>>>>>
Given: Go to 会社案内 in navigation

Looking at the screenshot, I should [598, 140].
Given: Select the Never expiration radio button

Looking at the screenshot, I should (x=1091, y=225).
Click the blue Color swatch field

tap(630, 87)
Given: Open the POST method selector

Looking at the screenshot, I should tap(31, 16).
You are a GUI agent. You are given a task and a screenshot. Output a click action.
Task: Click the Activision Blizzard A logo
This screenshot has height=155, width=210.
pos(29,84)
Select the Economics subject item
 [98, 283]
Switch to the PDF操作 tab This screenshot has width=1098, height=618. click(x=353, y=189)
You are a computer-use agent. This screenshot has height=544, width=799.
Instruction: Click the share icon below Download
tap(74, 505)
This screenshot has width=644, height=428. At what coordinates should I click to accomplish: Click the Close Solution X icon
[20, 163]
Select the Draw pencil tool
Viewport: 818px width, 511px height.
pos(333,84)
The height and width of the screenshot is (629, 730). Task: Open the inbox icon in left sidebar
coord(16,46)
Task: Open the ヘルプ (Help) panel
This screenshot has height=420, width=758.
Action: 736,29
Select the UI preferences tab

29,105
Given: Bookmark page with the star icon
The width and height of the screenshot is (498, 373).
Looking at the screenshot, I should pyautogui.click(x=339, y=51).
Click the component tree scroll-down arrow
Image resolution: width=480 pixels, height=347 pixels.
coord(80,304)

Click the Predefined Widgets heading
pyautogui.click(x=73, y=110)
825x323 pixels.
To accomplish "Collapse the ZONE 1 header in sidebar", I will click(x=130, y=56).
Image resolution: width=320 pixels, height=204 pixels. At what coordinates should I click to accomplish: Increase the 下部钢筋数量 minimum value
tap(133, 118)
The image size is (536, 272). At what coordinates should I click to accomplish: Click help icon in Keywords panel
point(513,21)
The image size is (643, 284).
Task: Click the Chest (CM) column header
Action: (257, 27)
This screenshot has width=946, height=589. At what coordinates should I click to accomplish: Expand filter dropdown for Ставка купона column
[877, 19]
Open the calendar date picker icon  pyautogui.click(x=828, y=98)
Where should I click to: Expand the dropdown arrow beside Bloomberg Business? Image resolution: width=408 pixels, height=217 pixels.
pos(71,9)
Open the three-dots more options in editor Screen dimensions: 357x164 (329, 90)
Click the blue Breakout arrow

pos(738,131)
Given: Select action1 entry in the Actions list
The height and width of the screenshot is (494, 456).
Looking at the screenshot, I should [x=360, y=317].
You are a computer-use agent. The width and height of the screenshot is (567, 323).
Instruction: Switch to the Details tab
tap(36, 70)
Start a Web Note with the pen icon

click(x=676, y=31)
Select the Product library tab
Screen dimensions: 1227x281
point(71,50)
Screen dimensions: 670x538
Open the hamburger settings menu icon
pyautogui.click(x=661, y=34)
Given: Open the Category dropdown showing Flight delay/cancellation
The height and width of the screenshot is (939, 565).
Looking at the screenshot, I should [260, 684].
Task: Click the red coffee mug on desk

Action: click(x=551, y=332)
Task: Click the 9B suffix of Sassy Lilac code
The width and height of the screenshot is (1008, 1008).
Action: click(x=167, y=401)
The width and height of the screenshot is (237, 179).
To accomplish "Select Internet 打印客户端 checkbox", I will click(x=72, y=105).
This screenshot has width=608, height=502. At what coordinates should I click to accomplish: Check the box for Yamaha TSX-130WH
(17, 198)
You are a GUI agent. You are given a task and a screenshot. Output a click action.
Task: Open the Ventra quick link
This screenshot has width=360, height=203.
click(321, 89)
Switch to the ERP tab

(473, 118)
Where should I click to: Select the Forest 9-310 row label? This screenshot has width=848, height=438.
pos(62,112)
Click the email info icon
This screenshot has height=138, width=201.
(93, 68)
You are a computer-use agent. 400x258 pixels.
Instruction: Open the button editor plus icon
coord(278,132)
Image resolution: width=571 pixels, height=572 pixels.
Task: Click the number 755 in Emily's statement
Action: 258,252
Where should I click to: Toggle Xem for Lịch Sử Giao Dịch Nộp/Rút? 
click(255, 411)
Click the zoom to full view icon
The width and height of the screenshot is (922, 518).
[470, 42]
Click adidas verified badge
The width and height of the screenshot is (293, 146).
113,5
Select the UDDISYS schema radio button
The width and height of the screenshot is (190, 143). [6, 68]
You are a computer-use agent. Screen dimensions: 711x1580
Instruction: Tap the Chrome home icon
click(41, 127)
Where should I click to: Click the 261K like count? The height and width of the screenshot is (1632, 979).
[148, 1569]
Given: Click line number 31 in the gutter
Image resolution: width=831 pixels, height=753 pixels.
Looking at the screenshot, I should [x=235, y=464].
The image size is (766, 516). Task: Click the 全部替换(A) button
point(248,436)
<<<<<
**Directions:** Output the first line of the entries above and every line after it, exactly as written, ending with the line that contains "You are a computer-use agent. This".

**Expected answer:**
Given: Go to 会社案内 in navigation

Looking at the screenshot, I should [598, 140].
Given: Select the Never expiration radio button

Looking at the screenshot, I should (x=1091, y=225).
Click the blue Color swatch field

tap(630, 87)
Given: Open the POST method selector

Looking at the screenshot, I should tap(31, 16).
You are a GUI agent. You are given a task and a screenshot. Output a click action.
Task: Click the Activision Blizzard A logo
This screenshot has height=155, width=210.
pos(29,84)
Select the Economics subject item
 [98, 283]
Switch to the PDF操作 tab This screenshot has width=1098, height=618. click(x=353, y=189)
You are a computer-use agent. This screenshot has height=544, width=799.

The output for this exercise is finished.